● Your objective: Nothing is to be altered. Print each record in full.
- Opening Delimiter -
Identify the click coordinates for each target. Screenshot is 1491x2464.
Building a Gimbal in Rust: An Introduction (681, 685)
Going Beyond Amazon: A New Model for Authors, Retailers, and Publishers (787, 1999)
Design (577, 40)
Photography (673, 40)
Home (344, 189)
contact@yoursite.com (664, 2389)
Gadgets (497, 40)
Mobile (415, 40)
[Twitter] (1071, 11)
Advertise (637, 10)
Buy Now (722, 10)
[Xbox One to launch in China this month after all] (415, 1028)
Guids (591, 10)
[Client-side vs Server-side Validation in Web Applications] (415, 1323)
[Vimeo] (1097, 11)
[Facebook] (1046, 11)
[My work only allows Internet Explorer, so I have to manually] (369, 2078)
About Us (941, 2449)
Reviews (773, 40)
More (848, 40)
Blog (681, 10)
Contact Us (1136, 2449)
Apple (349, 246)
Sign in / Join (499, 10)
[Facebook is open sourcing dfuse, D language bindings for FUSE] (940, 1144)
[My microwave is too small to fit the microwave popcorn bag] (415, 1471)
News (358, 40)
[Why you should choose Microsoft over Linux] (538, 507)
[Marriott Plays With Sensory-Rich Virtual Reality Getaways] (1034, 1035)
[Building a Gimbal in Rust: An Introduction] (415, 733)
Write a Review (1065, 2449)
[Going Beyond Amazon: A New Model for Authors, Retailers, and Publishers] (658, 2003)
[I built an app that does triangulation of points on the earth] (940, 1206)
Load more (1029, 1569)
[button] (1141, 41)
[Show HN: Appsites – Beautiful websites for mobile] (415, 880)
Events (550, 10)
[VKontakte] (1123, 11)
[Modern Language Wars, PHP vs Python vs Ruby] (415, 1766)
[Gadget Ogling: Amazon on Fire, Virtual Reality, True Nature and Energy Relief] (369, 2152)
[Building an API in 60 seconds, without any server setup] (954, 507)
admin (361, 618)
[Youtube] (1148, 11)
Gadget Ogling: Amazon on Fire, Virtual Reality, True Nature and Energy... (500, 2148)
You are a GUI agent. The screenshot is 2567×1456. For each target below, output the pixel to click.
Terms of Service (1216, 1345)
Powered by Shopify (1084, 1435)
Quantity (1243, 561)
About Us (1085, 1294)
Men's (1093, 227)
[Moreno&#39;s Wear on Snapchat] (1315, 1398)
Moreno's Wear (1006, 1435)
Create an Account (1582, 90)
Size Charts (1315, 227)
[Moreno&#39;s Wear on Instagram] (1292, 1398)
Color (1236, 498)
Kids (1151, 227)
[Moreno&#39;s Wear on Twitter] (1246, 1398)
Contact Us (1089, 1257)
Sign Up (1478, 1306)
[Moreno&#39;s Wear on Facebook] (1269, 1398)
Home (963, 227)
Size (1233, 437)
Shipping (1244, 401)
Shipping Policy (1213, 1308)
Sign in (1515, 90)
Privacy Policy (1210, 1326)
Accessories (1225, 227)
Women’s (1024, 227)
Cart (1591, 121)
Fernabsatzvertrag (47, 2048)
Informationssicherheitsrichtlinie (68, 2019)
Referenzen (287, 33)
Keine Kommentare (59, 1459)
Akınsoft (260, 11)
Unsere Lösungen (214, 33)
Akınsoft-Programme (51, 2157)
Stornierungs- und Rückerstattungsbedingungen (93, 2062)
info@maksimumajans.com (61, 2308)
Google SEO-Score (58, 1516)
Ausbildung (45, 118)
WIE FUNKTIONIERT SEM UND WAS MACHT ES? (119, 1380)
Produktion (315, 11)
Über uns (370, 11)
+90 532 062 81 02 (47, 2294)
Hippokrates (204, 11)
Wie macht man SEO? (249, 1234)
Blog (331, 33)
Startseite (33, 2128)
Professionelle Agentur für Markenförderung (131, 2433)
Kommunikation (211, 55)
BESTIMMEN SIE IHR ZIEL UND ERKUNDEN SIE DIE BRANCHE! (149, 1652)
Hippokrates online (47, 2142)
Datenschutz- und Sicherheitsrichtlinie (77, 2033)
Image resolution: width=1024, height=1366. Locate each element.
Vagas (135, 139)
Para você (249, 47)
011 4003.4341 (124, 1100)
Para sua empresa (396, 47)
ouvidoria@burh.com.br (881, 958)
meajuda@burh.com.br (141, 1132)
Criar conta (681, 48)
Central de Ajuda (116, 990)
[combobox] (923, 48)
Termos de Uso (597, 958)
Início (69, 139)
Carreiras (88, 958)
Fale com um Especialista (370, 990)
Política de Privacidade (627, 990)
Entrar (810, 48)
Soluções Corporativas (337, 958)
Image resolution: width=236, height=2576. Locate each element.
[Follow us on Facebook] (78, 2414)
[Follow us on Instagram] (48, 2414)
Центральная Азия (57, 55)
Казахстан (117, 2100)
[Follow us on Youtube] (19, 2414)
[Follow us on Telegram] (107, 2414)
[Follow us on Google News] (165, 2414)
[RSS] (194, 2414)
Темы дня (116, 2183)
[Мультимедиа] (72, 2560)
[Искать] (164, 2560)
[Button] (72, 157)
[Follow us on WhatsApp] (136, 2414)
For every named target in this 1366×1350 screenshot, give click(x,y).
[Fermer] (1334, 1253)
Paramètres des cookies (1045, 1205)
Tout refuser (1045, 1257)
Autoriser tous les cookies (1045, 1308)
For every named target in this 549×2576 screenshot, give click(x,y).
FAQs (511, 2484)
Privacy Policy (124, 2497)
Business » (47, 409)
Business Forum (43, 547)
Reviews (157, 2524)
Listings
- Closing Delimiter -
● Worked solution:
Identify the click coordinates for each target. Screenshot is 1491x2464.
Building a Gimbal in Rust: An Introduction (681, 685)
Going Beyond Amazon: A New Model for Authors, Retailers, and Publishers (787, 1999)
Design (577, 40)
Photography (673, 40)
Home (344, 189)
contact@yoursite.com (664, 2389)
Gadgets (497, 40)
Mobile (415, 40)
[Twitter] (1071, 11)
Advertise (637, 10)
Buy Now (722, 10)
[Xbox One to launch in China this month after all] (415, 1028)
Guids (591, 10)
[Client-side vs Server-side Validation in Web Applications] (415, 1323)
[Vimeo] (1097, 11)
[Facebook] (1046, 11)
[My work only allows Internet Explorer, so I have to manually] (369, 2078)
About Us (941, 2449)
Reviews (773, 40)
More (848, 40)
Blog (681, 10)
Contact Us (1136, 2449)
Apple (349, 246)
Sign in / Join (499, 10)
[Facebook is open sourcing dfuse, D language bindings for FUSE] (940, 1144)
[My microwave is too small to fit the microwave popcorn bag] (415, 1471)
News (358, 40)
[Why you should choose Microsoft over Linux] (538, 507)
[Marriott Plays With Sensory-Rich Virtual Reality Getaways] (1034, 1035)
[Building a Gimbal in Rust: An Introduction] (415, 733)
Write a Review (1065, 2449)
[Going Beyond Amazon: A New Model for Authors, Retailers, and Publishers] (658, 2003)
[I built an app that does triangulation of points on the earth] (940, 1206)
Load more (1029, 1569)
[button] (1141, 41)
[Show HN: Appsites – Beautiful websites for mobile] (415, 880)
Events (550, 10)
[VKontakte] (1123, 11)
[Modern Language Wars, PHP vs Python vs Ruby] (415, 1766)
[Gadget Ogling: Amazon on Fire, Virtual Reality, True Nature and Energy Relief] (369, 2152)
[Building an API in 60 seconds, without any server setup] (954, 507)
admin (361, 618)
[Youtube] (1148, 11)
Gadget Ogling: Amazon on Fire, Virtual Reality, True Nature and Energy... (500, 2148)
You are a GUI agent. The screenshot is 2567×1456. For each target below, output the pixel to click.
Terms of Service (1216, 1345)
Powered by Shopify (1084, 1435)
Quantity (1243, 561)
About Us (1085, 1294)
Men's (1093, 227)
[Moreno&#39;s Wear on Snapchat] (1315, 1398)
Moreno's Wear (1006, 1435)
Create an Account (1582, 90)
Size Charts (1315, 227)
[Moreno&#39;s Wear on Instagram] (1292, 1398)
Color (1236, 498)
Kids (1151, 227)
[Moreno&#39;s Wear on Twitter] (1246, 1398)
Contact Us (1089, 1257)
Sign Up (1478, 1306)
[Moreno&#39;s Wear on Facebook] (1269, 1398)
Home (963, 227)
Size (1233, 437)
Shipping (1244, 401)
Shipping Policy (1213, 1308)
Sign in (1515, 90)
Privacy Policy (1210, 1326)
Accessories (1225, 227)
Women’s (1024, 227)
Cart (1591, 121)
Fernabsatzvertrag (47, 2048)
Informationssicherheitsrichtlinie (68, 2019)
Referenzen (287, 33)
Keine Kommentare (59, 1459)
Akınsoft (260, 11)
Unsere Lösungen (214, 33)
Akınsoft-Programme (51, 2157)
Stornierungs- und Rückerstattungsbedingungen (93, 2062)
info@maksimumajans.com (61, 2308)
Google SEO-Score (58, 1516)
Ausbildung (45, 118)
WIE FUNKTIONIERT SEM UND WAS MACHT ES? (119, 1380)
Produktion (315, 11)
Über uns (370, 11)
+90 532 062 81 02 (47, 2294)
Hippokrates (204, 11)
Wie macht man SEO? (249, 1234)
Blog (331, 33)
Startseite (33, 2128)
Professionelle Agentur für Markenförderung (131, 2433)
Kommunikation (211, 55)
BESTIMMEN SIE IHR ZIEL UND ERKUNDEN SIE DIE BRANCHE! (149, 1652)
Hippokrates online (47, 2142)
Datenschutz- und Sicherheitsrichtlinie (77, 2033)
Image resolution: width=1024, height=1366. Locate each element.
Vagas (135, 139)
Para você (249, 47)
011 4003.4341 (124, 1100)
Para sua empresa (396, 47)
ouvidoria@burh.com.br (881, 958)
meajuda@burh.com.br (141, 1132)
Criar conta (681, 48)
Central de Ajuda (116, 990)
[combobox] (923, 48)
Termos de Uso (597, 958)
Início (69, 139)
Carreiras (88, 958)
Fale com um Especialista (370, 990)
Política de Privacidade (627, 990)
Entrar (810, 48)
Soluções Corporativas (337, 958)
Image resolution: width=236, height=2576. Locate each element.
[Follow us on Facebook] (78, 2414)
[Follow us on Instagram] (48, 2414)
Центральная Азия (57, 55)
Казахстан (117, 2100)
[Follow us on Youtube] (19, 2414)
[Follow us on Telegram] (107, 2414)
[Follow us on Google News] (165, 2414)
[RSS] (194, 2414)
Темы дня (116, 2183)
[Мультимедиа] (72, 2560)
[Искать] (164, 2560)
[Button] (72, 157)
[Follow us on WhatsApp] (136, 2414)
For every named target in this 1366×1350 screenshot, give click(x,y).
[Fermer] (1334, 1253)
Paramètres des cookies (1045, 1205)
Tout refuser (1045, 1257)
Autoriser tous les cookies (1045, 1308)
For every named target in this 549×2576 screenshot, give click(x,y).
FAQs (511, 2484)
Privacy Policy (124, 2497)
Business » (47, 409)
Business Forum (43, 547)
Reviews (157, 2524)
Listings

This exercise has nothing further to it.